Die Landschaft ist wunderschön, und dank kräfitigem Rückenwind erreichen wir am Abend bereits Nallıhan, ein Provinznest mit touristischer Attraktivität der Klasse C. Kein Wunder, werden bei unserem Eintreffen sofort die Attraktion Nummer eins. Während Christian mit dem leider nur türkischsprechenden Hotelbesitzer verhandelt und Auskunft über unseren Zivilstand geben muss (einen Beweis über unser Verheiratetsein bleiben wir leider schuldig), bin ich drei Stockwerke weiter unten sehr bald umringt von der halben Stadtbevölkerung. Da leider niemand Englisch kann, bringe ich meine wenigen Türkischkenntnisse an den Mann und wir schauen gemeinsam auf die grosse Landkarte. Ah, von Istanbul nach Ankara fahren sie! Was, die wollen bis nach China? Soviel habe ich verstanden. Wie unser Projekt generell beurteilt wird, übersteigt dann aber leider meine Türkischkenntnisse.

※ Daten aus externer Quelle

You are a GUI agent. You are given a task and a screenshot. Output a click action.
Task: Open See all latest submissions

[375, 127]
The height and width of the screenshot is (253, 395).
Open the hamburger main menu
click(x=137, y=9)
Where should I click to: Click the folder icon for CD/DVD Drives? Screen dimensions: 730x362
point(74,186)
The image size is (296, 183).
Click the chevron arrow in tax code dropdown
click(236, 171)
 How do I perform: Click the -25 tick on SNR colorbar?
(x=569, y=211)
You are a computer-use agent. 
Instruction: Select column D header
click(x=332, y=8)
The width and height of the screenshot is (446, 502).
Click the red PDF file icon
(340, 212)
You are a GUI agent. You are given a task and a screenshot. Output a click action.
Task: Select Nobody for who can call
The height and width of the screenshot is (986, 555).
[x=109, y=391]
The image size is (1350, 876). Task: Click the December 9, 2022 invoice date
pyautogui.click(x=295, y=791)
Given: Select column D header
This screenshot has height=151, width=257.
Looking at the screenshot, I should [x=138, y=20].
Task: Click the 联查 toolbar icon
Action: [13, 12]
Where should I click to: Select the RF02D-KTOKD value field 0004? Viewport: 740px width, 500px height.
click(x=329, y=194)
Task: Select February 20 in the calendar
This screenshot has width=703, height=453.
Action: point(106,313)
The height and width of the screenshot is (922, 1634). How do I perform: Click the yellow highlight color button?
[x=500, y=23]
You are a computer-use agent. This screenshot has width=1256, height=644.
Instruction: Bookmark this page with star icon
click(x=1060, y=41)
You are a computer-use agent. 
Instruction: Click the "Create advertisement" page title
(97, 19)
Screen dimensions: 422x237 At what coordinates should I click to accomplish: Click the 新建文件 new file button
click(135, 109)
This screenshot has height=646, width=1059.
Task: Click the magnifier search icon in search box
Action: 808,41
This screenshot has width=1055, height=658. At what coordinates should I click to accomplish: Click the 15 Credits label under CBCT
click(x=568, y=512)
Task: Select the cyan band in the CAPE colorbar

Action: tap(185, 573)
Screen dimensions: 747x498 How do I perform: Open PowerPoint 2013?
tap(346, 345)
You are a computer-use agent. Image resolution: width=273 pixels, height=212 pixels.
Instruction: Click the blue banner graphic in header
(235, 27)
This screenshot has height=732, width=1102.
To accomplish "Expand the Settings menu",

Trotz unserem illegalen gemeinsamen Nachtquartier starten wir am nächsten Tag erholt in eine harte, aber wunderschöne Etappe. Die Szenerie wechselt von grünen Alpen auf Wüste mit farbige Felsen. Spätestens hier sind wir uns einig: Der Umweg, den wir uns mit dieser „Nebenroute“ zugemutet haben, war die zusätzlichen Höhenmeter (am Schluss werden es 5000 gewesen sein) definitiv wert. Da die Temperaturen stetig steigen, gelüstet uns am Etappenziel nach langem wieder einmal nach einem kühlen Bier: Das erste in der Türkei! Doch das Auftreiben dieses Teufelszeugs gestaltet sich schwieriger als gedacht. Gefühlte Stunden wandern wir durch die Strassen und finden den einzigen Alkoholhändler der Stadt. Das sündige Getränk wird flugs in ein schwarzes Plastiksäckli gepackt, auf dass niemand merke, mit was wir da rumlaufen. Wir finden das eher amüsant: Denn mit schwarzem Plastiksäckli laufen hier definitiv nur Leute herum, die Alkohol eingekauft haben. Und das sind eigentlich nur wir.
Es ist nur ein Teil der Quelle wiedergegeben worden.